In December 2019 the Supreme Court of Canada (SCC) heard an appeal from British Columbia in the case of Greater Vancouver Sewerage and Drainage District v. Wastech Services Ltd., 2019 BCCA 66.


This case will be of interest to municipalities because it deals with the exercise of a discretion by a municipality under a contract with a waste disposal company.

The Wastech case involves a dispute concerning a 20-year solid waste disposal contract. The regional district had a discretion to allocate solid waste between various dump sites.

In 2011, the district exercised this discretion which resulted in reduced costs to the district, but also negatively impacted Wastech’s profits.

The resulting dispute was determined by an arbitrator.

The arbitrator found that the district did not exercise its discretion arbitrarily or capriciously. He also found that the district did breach its duty of good faith.

He concluded the exercise of discretion lacked the appropriate regard for the legitimate expectations of the waste contractor.

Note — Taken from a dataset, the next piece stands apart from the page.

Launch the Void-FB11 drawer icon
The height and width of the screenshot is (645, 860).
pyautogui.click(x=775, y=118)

While the district was free to exercise its discretion, it could not do so in a manner that eliminated the possibility for the contractor to achieve its profit margins.

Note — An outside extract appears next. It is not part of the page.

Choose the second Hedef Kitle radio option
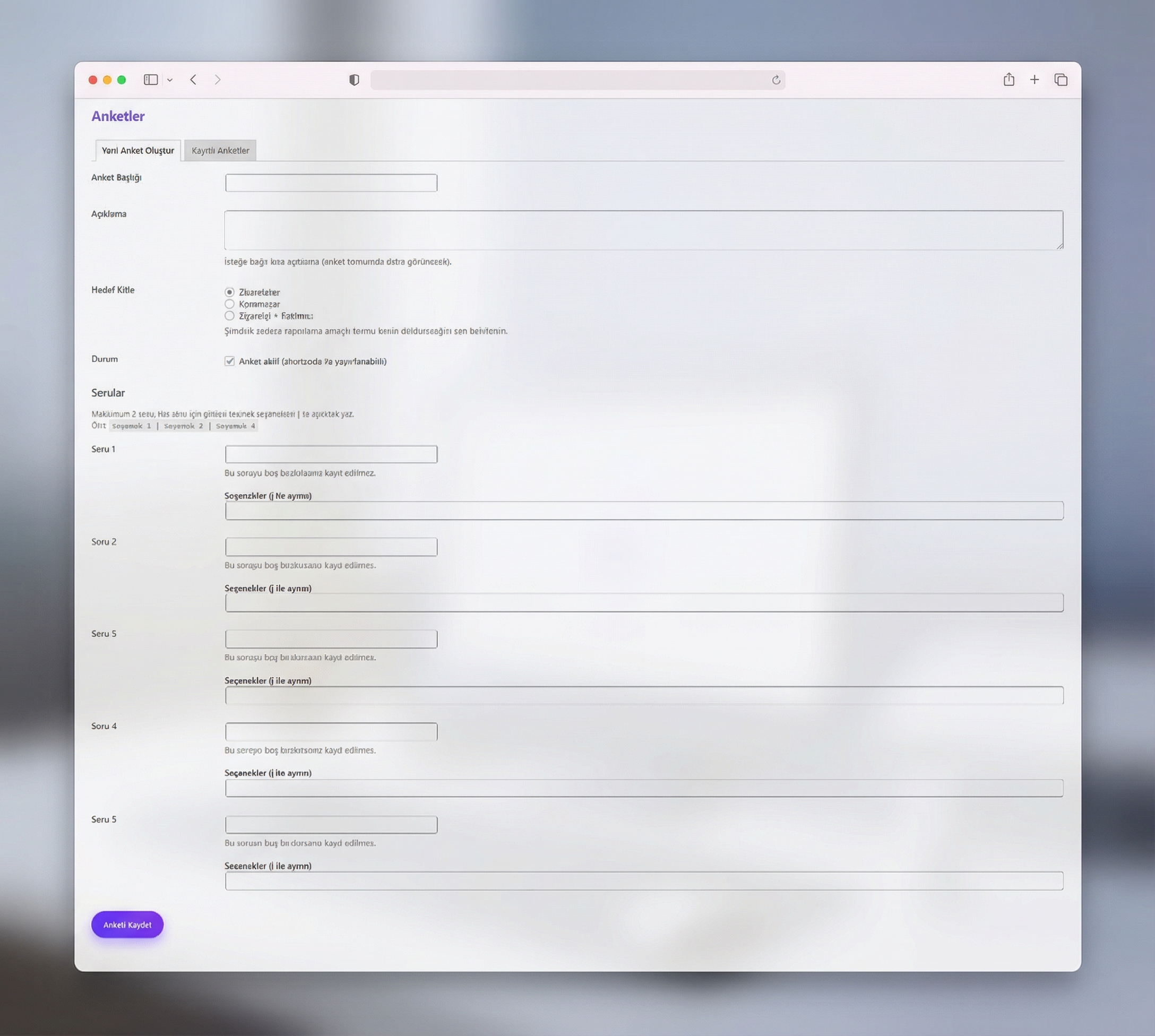The image size is (1155, 1036). pos(229,304)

This decision was appealed to the to the British Columbia Supreme Court and from there to the Court of Appeal for British Columbia.

The Court of Appeal carefully reviewed the law involving the concepts of bad faith and the duty of good faith in contractual performance. They reversed the arbitrator's decision.

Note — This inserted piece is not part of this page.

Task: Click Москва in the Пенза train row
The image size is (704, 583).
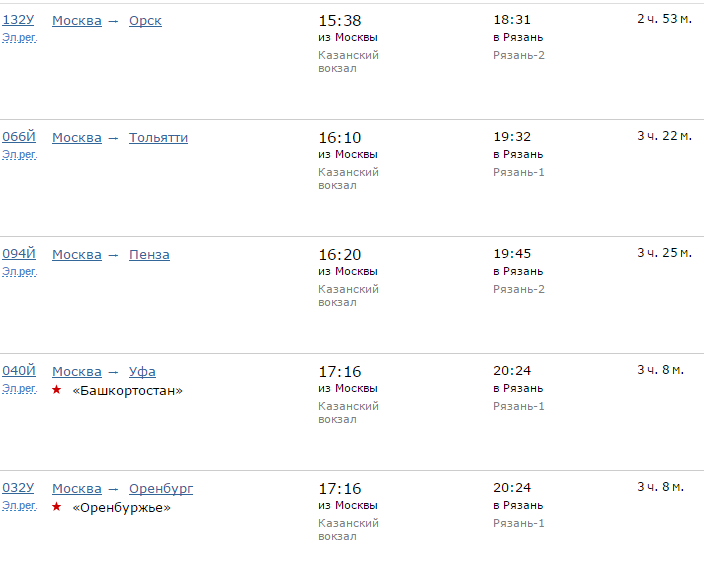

Because the arbitrator had made no finding that the district’s conduct involved subjective dishonesty, improper motive, or bad faith but did find that the district’s decision making, from its own point of view, was both honest and reasonable the decision could not stand. As a consequence, the Court of Appeal overturned the arbitrator’s decision on the good faith issue.

The SCC will be delivering its decision that will no doubt give further guidance to Municipalities in exercising their contractual discretion.